You will hear stories and perspectives from a range of people with experience of working in Aboriginal Health in one way or another. We hope this will help you in finding your feet as you contemplate working in ACCHSs in the future.
The resource can be used on your own, in a small group or with a Supervisor. Find out more information about how to use this resource or just click the 'Start' button to begin.
See the full list of Working Well resources.
I'd say to them, you know, go into it with a very open mind, be receptive, but also understand too that the kind of respect, I suppose, that might be afforded you as a Registrar in another sort of health service or practice, will be completely different to that of an Aboriginal health organisation.
Here it’s actually a much flatter sort of structure, it’s not quite so hierarchical and certainly Aboriginal health services absolutely value and put front and centre the Aboriginal Health Practitioners.
It’s actually the collective knowledge and experience of those skills that will provide the best possible health service and the best outcomes for our clients.
If you want to know something, ask an Aboriginal staff (member), particularly when you are working in an Aboriginal Community Controlled Health Service it’s a really important thing to do.
If you want to know about a particular client, or client’s history or their family history, try and find out about what sort of behaviours may or may not be acceptable to Aboriginal people.

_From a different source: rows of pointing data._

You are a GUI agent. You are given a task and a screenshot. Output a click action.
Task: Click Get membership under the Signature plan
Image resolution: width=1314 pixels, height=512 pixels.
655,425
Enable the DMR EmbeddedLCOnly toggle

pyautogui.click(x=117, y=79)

That’s a really important thing.
If you’ve never really worked with Aboriginal Health Workers before or Aboriginal people or in an Aboriginal Health Service, you may not be aware of the social or cultural conventions, if you like.
Most important advice that I would give any GP Registrar starting is to listen and learn. Regardless of any environment you’re in - listen and learn.
Get to know the community, so they get to know who you are. That’s a really big thing. If you feel like you can learn from them, they’ll also feel that they can learn from you, in the health advice that you give, in the things that you’re talking about.
Perception is a big thing I think within a number of communities and families, and first observations play a critical role with how they’re going to perceive you over time as well.
I think that it’s important to get to know your patients, get to know who you’re looking after because I think a trust factor is very critical in the work that you do with us as patients and as community members.
And I think it’s important being a new person, not to be too vocal in the sense of 'Oh so this is what it’s like out in a rural community' and 'How come this person's not coming in, you know, when they need to' and so forth. That sort of perception in a small community is not, not good. And you’ve got to remember, small communities, like small towns, word can spread about what people's perceptions are of you. I think it’s important to listen and learn.